Iv been asked to try and remove some holograms and swirls from a mates 2003 range rover vogue. I will be using a DA and have meguiars 205 and 105 and blue and yellow 3M pads, will this be suitable?

Also any tips people have or experiance with range rover paint?

Thanks


----------



## stangalang (Nov 27, 2009)

Not a huge fan of 3m on a da. They are too soft IMO and distort too much making for awkward machining. Hex logic and lake country constant pressure for the win :thumb:
The polishes are spot on though. Most of the range rovers I have done have been a joy to machine, the large flat panels make a refreshing change, and the paint seems to be soft to medium and not sticky


----------



## rob_vrs (Jan 4, 2012)

stangalang said:


> Not a huge fan of 3m on a da. They are too soft IMO and distort too much making for awkward machining. Hex logic and lake country constant pressure for the win :thumb:
> The polishes are spot on though. Most of the range rovers I have done have been a joy to machine, the large flat panels make a refreshing change, and the paint seems to be soft to medium and not sticky


Thank you for the reply, ill take on your advice.


----------



## rob_vrs (Jan 4, 2012)

What colour hex logic pads would you recommend? Looking at them it seems green or orange may do the job as the swirls are not too bad


----------



## steve from wath (Dec 12, 2008)

Rob
are you prepared for a long day,,rr = a long day

best bit is to relax and take your time you can acheive great results with a da,chem guys hex logic pads are good

i use my rotary 99% of time and da for glazing etc,heres a link to swirls and holograms on a black bmw ive just done

http://www.detailingworld.co.uk/forum/showthread.php?t=274206

if im free etc when you start it i dont mind nipping over,for a natter etc


----------



## rob_vrs (Jan 4, 2012)

steve from wath said:


> Rob
> are you prepared for a long day,,rr = a long day
> 
> best bit is to relax and take your time you can acheive great results with a da,chem guys hex logic pads are good
> ...


Im preparing myself for a jolly long day. Im building myself up to buy a rotary as don't have one yet.

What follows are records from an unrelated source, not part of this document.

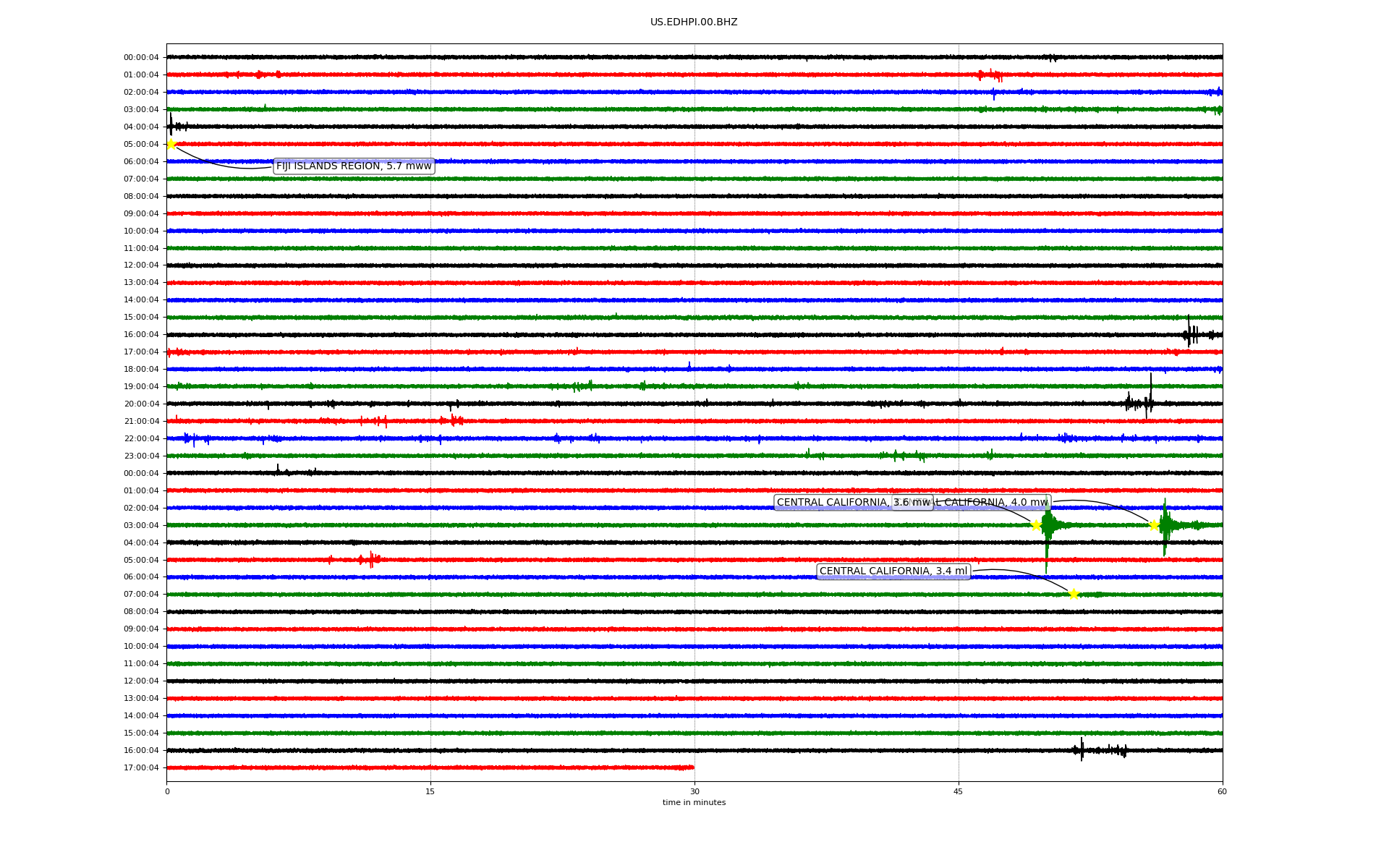Click the star linked to the 3.4 ml label
Viewport: 1389px width, 868px height.
pos(1074,594)
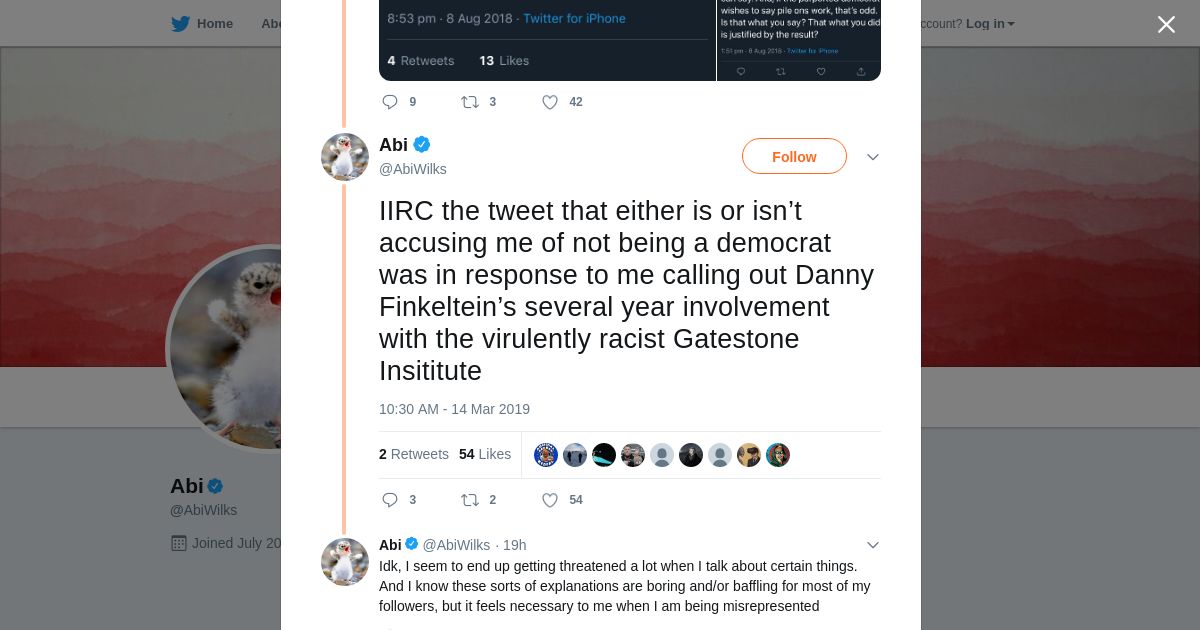
Task: Open the Home navigation item
Action: point(214,24)
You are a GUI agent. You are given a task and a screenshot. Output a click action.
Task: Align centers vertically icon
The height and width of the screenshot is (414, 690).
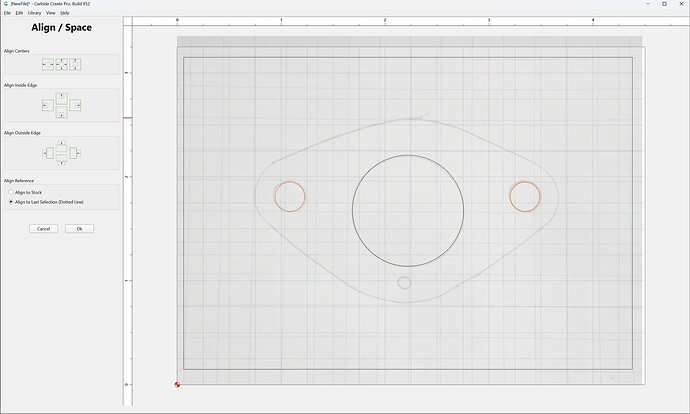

I may purchase some hex logic pads, theres a variety of them so will have a good read up about them.

Thanks for the link ill have a good look.


----------



## nichol4s (Jun 16, 2012)

rob_vrs said:


> Im preparing myself for a jolly long day. Im building myself up to buy a rotary as don't have one yet.
> 
> I may purchase some hex logic pads, theres a variety of them so will have a good read up about them.
> 
> Thanks for the link ill have a good look.


What did you buy? Let me know how you get on? :thumb: I'm after some hex pads but don't know which to buy for 105, 205 glazes and sealants do I but them all :wall:


----------